Write out all the lines of the material below again, including the requests, and shift every coordinate in the answers by adding 115 to it. Leave the pictures out of your answer.

— begin Listed entries —

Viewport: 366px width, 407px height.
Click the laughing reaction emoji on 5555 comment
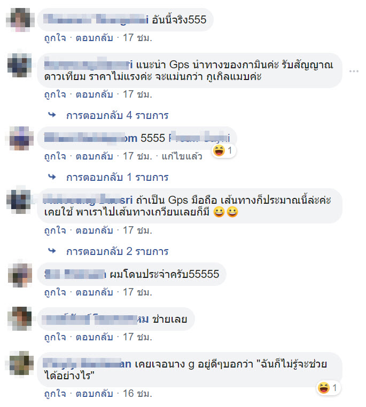219,150
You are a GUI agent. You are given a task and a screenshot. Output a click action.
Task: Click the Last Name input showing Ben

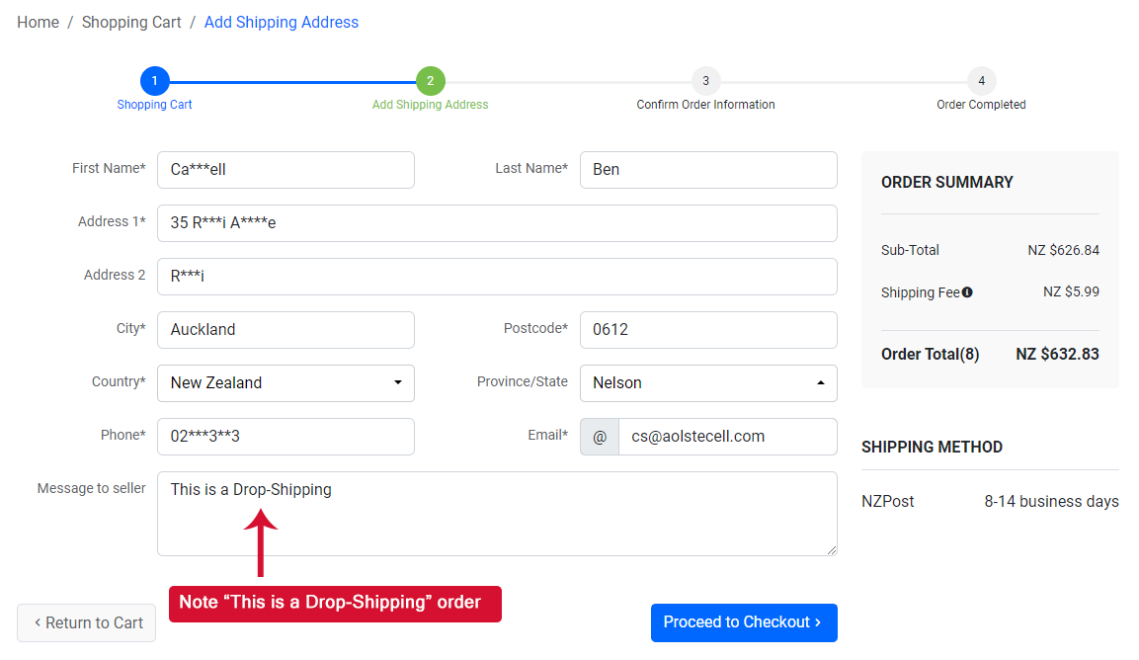tap(708, 169)
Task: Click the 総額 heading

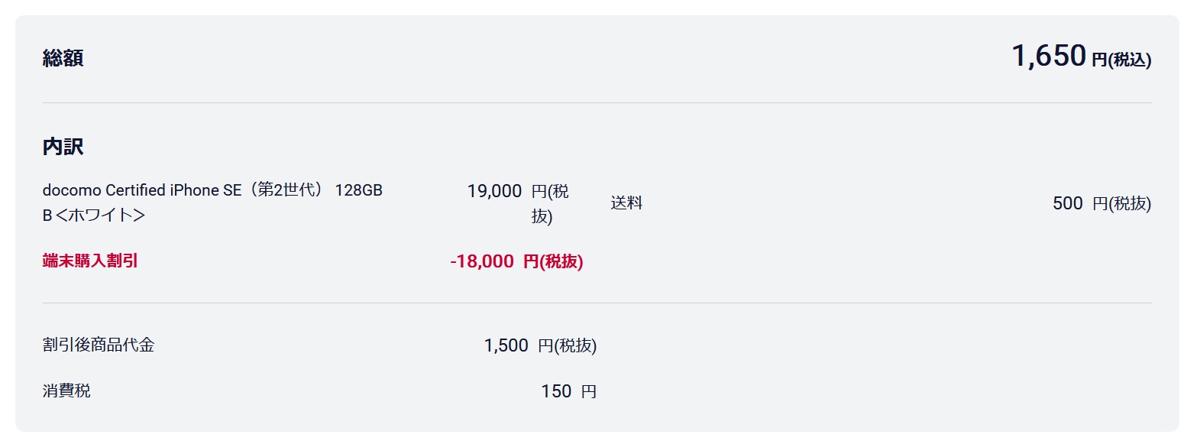Action: pyautogui.click(x=63, y=58)
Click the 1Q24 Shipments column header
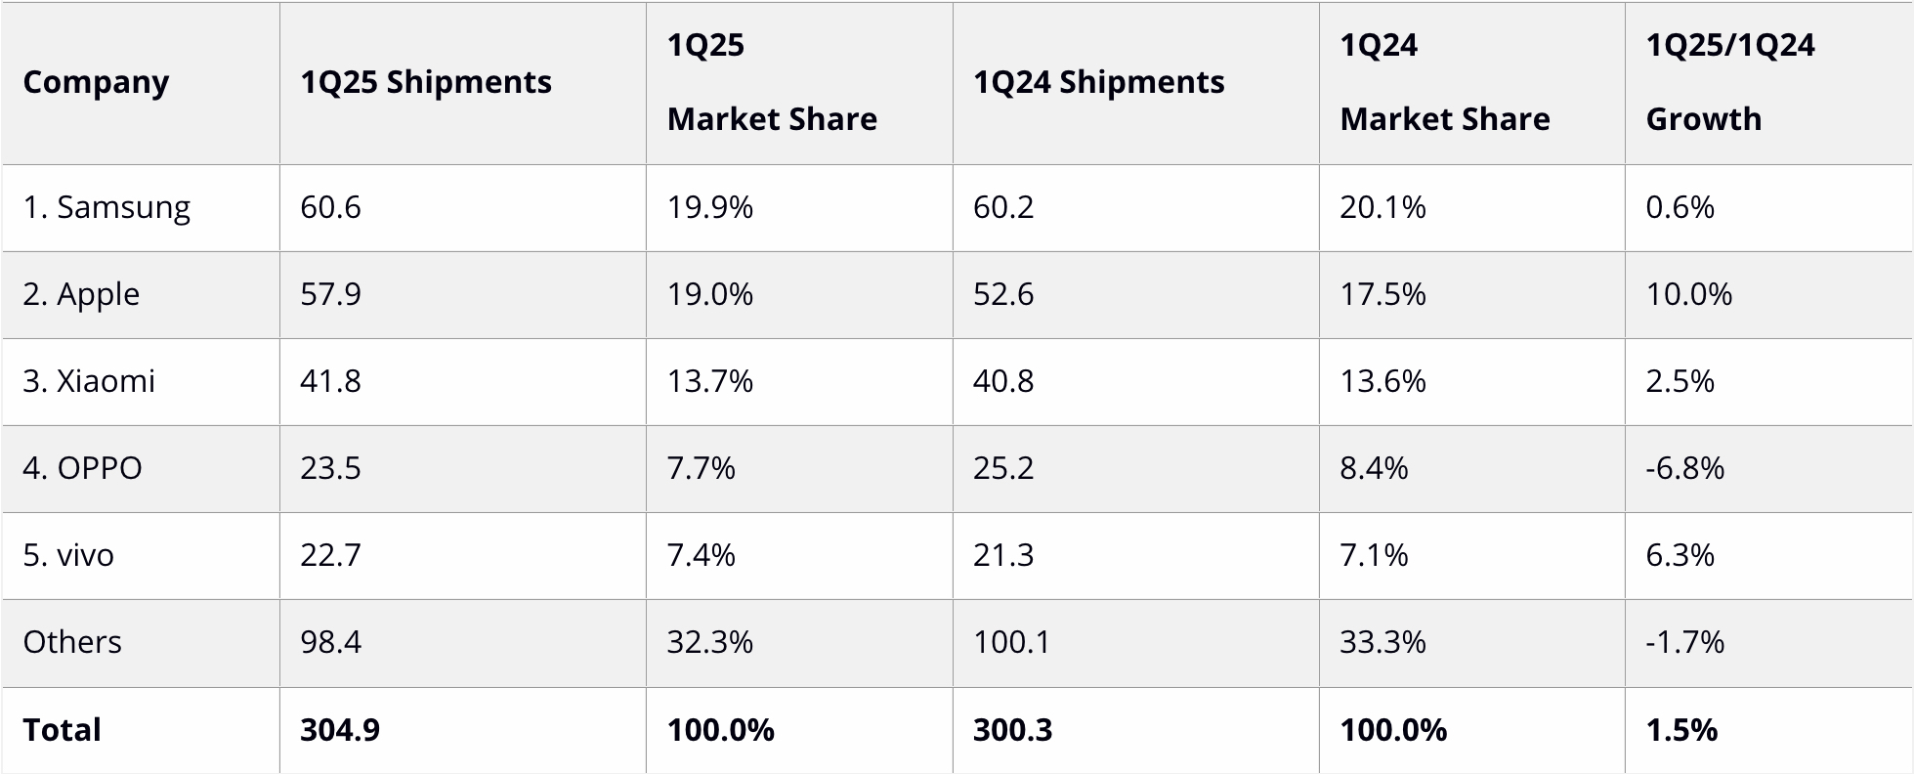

— end Listed entries —

Written answer –
Viewport: 366px width, 407px height.
Click the laughing reaction emoji on 5555 comment
334,265
You are a GUI agent. You are given a task and a screenshot. Output a click action.
Task: Click the Last Name input showing Ben

tap(823, 284)
Task: Click the 総額 heading

Action: pyautogui.click(x=178, y=173)
Click the 1Q24 Shipments column header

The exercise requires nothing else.